The implications for how we view situations in life are profound in some ways because the entire time we’re flipping that coin, the rational “us” knows the chances are 50/50 every time, BUT if we hit a string of tails or heads the pattern-seeking function in our brains starts to falsify documentation with some sort of interior monologue:

Pattern Brain says, “It’s been tails seventeen times in a row!”

Rational Brain says, “Right, but it’s a fair coin. The odds have to be 50/50”

“You’re an idiot!”

“Why am I an idiot? It’s MATHEMATICAL and even though you hate math, it still doesn’t lie.”

“You’re still an idiot! Can’t you see the freaking OBVIOUS pattern? It’s stuck on tails! OBVIOUSLY this coin is different from every other coin. It’s going to land on tails next time as well.”

“What logical reason can you give me for a fair coin defying the mathematical axioms of the universe and NOT having 50/50 odds? I know it looks like a pattern, but it’s not!”

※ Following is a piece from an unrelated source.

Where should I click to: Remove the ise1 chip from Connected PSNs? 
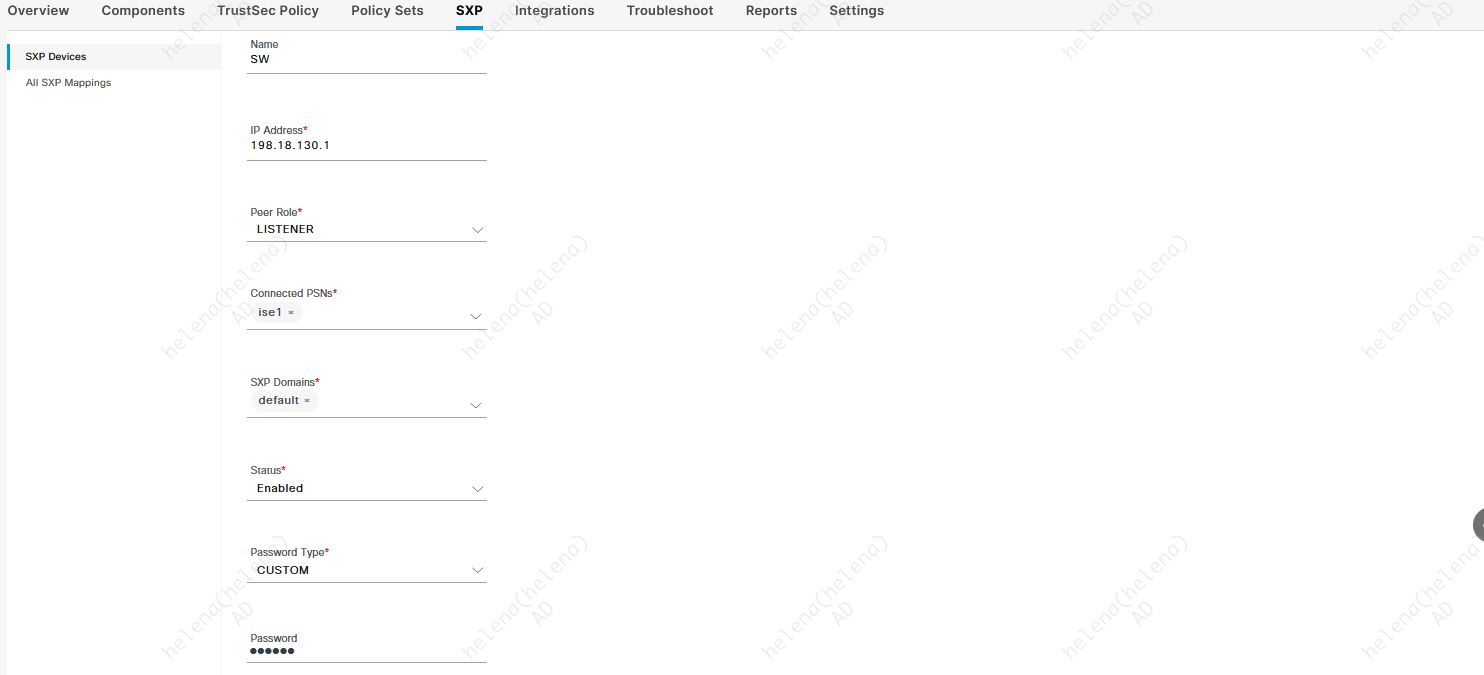291,313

“Piss on your logic, piss on your axioms, piss on you, AND piss on the freaking HORSE Y’ALL RODE IN ON! IT’S A PATTERN!!!”

“Look, Patty –“

“DON’T! Don’t you get that smarmy, condescending tone with ME! I KNOW WHAT I SEE!”

“Okay, take it easy. Listen, I know how it looks, I really do. We are seeing through the same eyes, you know? Big Dude’s only got the one set. I realize it LOOKS like a pattern has developed, but you HAVE to let go of the past flips. Each flip is a brand new event and no matter how the past flips turned out, there’s STILL the same 50/50 shot this time it’ll land on heads . . . let’s watch, Big Dude’s about to do the 18th flip.”

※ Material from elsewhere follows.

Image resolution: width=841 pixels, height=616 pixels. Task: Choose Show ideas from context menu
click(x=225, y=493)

The coin leaves his hand. It flips over and over in the air, lands on the table, and rattles around. He smacks his hand down to stop it, slowly moves his hand away, and reveals the coin has landed on . . . tails . . . again.

“I TOLD YOU, YOU FREAKING MORON! IT’S RIGHT THERE IN FRONT OF YOU.”

“But . . .”

“SHUT UP! Stop telling me to ‘ignore the pattern’ or ‘ignore the past events.’ It happened that way. It’s a pattern. IT’S ALWAYS GOING TO BE LIKE THIS.”

That’s life in a nutshell. We do something and fail miserably. Our pattern seeking brains log that data. The next time a similar situation comes up, even though the setting and players may be totally different, we stand predisposed — some more so than others — to believe we’re going to fail because “we ALWAYS fail when we do ____!” The most serious consequence is if we do enough things and have enough experiences to log a LOT of pain, blues, and failures, our brain starts to remove the “_____” and we run the danger of telling ourselves simply “we ALWAYS fail.”

THAT is the point I’ve lived at for over seven years. I’ve always struggled with “living in the past,” but somewhere around the time Papa John died, the pattern-seeking part of my brain went into overdrive and discerned an obvious pattern of failure, pain, and rejection. Even though the circumstances were unique almost every time, I’ve processed a lot of accurate data but drawn false conclusions from it. As a result, I’ve become deeply emotionally crippled. I just can’t seem to get my life into gear because my mind is screaming at me to not do anything else that’s going to HURT.

So, that’s where my journey’s brought me . . . now the question is “Where do I go from here?” At the moment, my honest answer is, “Damned if I know.” Love y’all and keep those feet clean!